1. Find the equations of all tangents to the graph f(x) = x^2-4x + 25 that pass through the origin.
2. The relevant equations to my knowledge are the slope formula and f ' (x)
3. First I found the derivative using various rules to be f ' (x) = 2x - 4
after this i used the slope formula and my given point (0,0) to fill in this equation for slope
m = 0 - X^2 +4x - 25
0-x

I then simplified to this by canceling the negatives of the numerator and denominator and by then moving the denominator to the top by making the exponent a negative and then multiplied the trinomial by the monomial to get m = x +4 - (25/x)

after this I set m = f ' (x) in order to find the values of x where the tangent line will pass through (0,0).

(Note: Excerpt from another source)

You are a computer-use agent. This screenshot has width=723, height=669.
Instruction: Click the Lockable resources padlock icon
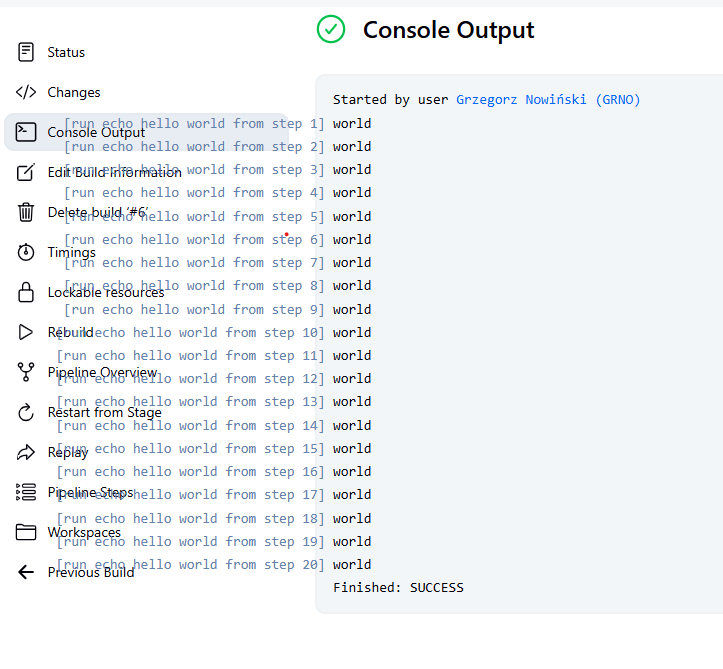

I got -x-(25/x) = 0 however this function does not have any zeros and therefore can not be the equation I'm looking for because the slopes i should get according to the answer key are m = -14 and m = 6

Any help would be greatly appreciated.

 

[GNelson]

One small issue the derivative should be 2x-4 should it not?

 

[CJSGrailKnigh]

ya i just copied my work wrong sorry.

 

[CJSGrailKnigh]

The Answer is obtained in the way I had started however the two mistakes I made were first I should have done delta y as being : (x^2-4x+25) -0 and the delta x being x-0 then equating the derivative to the slop formula to get:

x^2-4x+25 = 2x-4
x

then cross multiplying to get:

x^2-4x+25 = 2x^2 - 4x or x^2-25 = 0

which is factored by difference of squares to be (x-5)(x+5) = 0 and therefore when x = 5 or -5 the line of tangency will pass through the origin and one can find the equations for the lines.

 

[sutupidmath]

since m=f'(a)=2a-4, you could use the slope-point formula for a line, that is:

y-y_1=m(x-x_1) since the tangent passes through the origin that is one point on the tangent line is (0,0) so
y-0=f'(a)(x-0), from here

y=(2a-4)x, where a is any point on the graph.